━━━ Given text

Indian reservation in Washington, United States

The Colville Indian Reservation is an Indian reservation located in Washington state, U.S. It is inhabited and managed by the Confederated Tribes of the Colville Reservation, who are a federally recognized tribe of Interior Salish peoples.

Established in 1872, the reservation currently consists of 2825000 acre. It includes the southeastern part of Okanogan County and the southern half of Ferry County. The reservation's name is taken from that of Fort Colville, which was named by British colonists for Andrew Colvile, a London governor of the Hudson's Bay Company.

The Confederated Tribes have 8,700 descendants from twelve bands of Indigenous peoples of the Northwestern Plateau. The tribes are known in English as: the Colville, Nespelem, Sanpoil, Lakes (after the Arrow Lakes of British Columbia, or Sinixt), Palus, Wenatchi, Chelan, Entiat, Methow, southern Okanagan, Sinkiuse-Columbia, and Nez Perce of Chief Joseph's Band. Some members of the Spokane tribe also settled the Colville reservation after it was established.

The most common of the indigenous languages spoken on the reservation is Colville-Okanagan, a Salishan language. Other tribes speak other Salishan languages, with the exception of the Nez Perce and Palus, who speak Sahaptian languages.

==History==

=== Pre-colonial ===
Before the influx of British and Americans in the mid-1850s, the ancestors of the 12 aboriginal tribes followed seasonal cycles to gather their food sources. They moved to the rivers for salmon and other fish runs, mountain meadows for berries and deer, or the plateau for roots. Their traditional territories were grouped primarily around waterways, such as the Columbia, San Poil, Nespelem, Okanogan, Snake, and Wallowa rivers.

Many tribal ancestors ranged throughout their aboriginal territories and other areas in the Northwest (including British Columbia), gathering with other native peoples for traditional activities such as food harvesting, feasting, trading, and celebrations that included sports and gambling. Their lives were tied to the cycles of nature, both spiritually and traditionally.

=== 19th century and establishment ===
In the mid-19th century, when European-American settlers began competing for trade with the indigenous native peoples, many tribes began to migrate westward. Trading and its goods became a bigger part of their lives.

━━━━━━
━━━ Recorded information

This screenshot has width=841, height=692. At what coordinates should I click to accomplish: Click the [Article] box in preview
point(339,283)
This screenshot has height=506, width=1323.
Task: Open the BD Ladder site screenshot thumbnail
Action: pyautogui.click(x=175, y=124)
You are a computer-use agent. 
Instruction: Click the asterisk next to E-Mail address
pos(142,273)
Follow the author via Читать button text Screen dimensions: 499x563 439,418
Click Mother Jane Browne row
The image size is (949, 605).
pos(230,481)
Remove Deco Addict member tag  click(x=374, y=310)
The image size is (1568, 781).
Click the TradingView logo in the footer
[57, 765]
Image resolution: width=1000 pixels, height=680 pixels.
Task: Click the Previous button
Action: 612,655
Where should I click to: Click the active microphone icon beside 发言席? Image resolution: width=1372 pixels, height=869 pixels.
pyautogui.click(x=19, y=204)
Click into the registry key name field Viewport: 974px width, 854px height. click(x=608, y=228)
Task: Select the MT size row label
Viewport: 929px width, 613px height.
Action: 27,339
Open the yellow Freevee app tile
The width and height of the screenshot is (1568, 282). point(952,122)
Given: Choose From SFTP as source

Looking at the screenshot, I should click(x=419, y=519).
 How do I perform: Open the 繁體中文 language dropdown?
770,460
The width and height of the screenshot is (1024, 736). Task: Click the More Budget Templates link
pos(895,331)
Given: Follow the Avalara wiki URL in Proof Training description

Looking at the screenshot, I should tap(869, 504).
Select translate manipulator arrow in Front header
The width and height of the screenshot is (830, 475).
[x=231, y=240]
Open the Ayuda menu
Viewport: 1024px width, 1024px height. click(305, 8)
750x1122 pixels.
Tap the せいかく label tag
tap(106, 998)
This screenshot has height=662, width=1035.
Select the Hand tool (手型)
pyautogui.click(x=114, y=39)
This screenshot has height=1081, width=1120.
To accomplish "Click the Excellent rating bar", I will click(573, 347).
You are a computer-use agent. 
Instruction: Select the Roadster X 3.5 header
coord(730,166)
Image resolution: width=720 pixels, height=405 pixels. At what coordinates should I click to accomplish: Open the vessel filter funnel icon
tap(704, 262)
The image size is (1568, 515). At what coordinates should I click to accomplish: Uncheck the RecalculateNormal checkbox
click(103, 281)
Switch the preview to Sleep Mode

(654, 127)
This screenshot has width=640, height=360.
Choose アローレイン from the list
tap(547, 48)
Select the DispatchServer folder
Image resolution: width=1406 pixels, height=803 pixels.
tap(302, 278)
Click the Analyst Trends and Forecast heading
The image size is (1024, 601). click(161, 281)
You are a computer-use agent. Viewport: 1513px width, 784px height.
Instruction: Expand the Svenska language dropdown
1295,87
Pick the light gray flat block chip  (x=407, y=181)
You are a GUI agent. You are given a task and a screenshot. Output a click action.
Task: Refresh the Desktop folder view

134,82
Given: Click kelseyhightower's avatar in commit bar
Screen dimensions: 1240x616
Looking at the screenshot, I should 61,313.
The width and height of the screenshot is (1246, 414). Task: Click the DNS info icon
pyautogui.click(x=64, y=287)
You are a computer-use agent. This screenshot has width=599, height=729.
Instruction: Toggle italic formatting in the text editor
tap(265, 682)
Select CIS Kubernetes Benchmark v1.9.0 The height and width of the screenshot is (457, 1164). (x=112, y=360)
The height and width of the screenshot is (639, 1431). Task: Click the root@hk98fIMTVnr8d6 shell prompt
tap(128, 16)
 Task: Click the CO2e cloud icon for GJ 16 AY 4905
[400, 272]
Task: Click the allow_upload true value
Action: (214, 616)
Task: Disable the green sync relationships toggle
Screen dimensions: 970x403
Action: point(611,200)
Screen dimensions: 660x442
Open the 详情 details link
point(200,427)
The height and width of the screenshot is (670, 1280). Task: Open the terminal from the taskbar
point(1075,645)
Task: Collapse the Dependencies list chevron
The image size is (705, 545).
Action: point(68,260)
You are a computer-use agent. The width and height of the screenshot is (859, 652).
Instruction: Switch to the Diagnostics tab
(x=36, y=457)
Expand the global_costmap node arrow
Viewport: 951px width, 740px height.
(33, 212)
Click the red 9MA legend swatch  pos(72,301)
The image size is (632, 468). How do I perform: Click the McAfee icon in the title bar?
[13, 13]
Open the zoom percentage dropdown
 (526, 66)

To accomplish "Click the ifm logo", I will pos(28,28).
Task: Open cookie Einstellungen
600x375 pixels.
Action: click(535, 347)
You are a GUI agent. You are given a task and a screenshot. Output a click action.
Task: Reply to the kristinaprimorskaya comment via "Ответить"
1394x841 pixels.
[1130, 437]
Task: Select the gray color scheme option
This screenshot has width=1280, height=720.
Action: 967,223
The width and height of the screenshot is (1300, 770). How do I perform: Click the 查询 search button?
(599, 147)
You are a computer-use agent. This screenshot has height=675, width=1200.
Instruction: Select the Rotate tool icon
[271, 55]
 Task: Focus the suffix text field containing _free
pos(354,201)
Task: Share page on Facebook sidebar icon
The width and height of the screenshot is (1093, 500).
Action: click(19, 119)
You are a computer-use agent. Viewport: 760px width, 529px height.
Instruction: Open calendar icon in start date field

━━━━━━

• **Activity list**:
1. Answer these questions using the text on the Colville Indian Reservation.
(a) In what year was the reservation established?
(b) For whom was Fort Colville named?
(c) Which two tribes speak Sahaptian languages?
2. Carry on the text about the Colville Indian Reservation, starting after its last sentence.
The records come from a different source than the text on the Colville Indian Reservation.

• **Results by task**:
1.
(a) 1872
(b) Andrew Colvile, a London governor of the Hudson's Bay Company
(c) The Nez Perce and the Palus

2.
For a while, Great Britain and the United States disputed the territory of what the latter called the Oregon Country and the former the Columbia District. Both claimed the territory until they agreed on the Oregon Treaty of 1846, which established United States title south of the 49th Parallel. They did not consider any of the indigenous peoples living in those territories to be citizens or entitled to the lands by their own national claims. However, according to the religions and traditions of the indigenous peoples, this territory had been their home land since the time of creation. A succession of indigenous cultures had occupied this region for more than 10,000 years.

President Fillmore signed a bill creating the Washington Territory, and he appointed as Commissioner of Indian Affairs, Major Isaac Stevens of the United States Army Corps of Engineers, to meet with the Indians during his exploration for railroad routes. Stevens wrote a report recommending the creation of "reservations" for the people in the Washington Territory. The report said, "contrary to natural rights and usage," the United States should grant lands that would become reservations to the Indians without purchasing from them.

In 1854, negotiations were conducted "particularly in the vicinity of white settlements, toward extinguishment of the Indian claims to the lands and the concentration of the tribes and fragments of tribes on a few reservations naturally suited to the requirement of the Indians, and located, so far as practicable, so as not to interfere with the settlement of the country."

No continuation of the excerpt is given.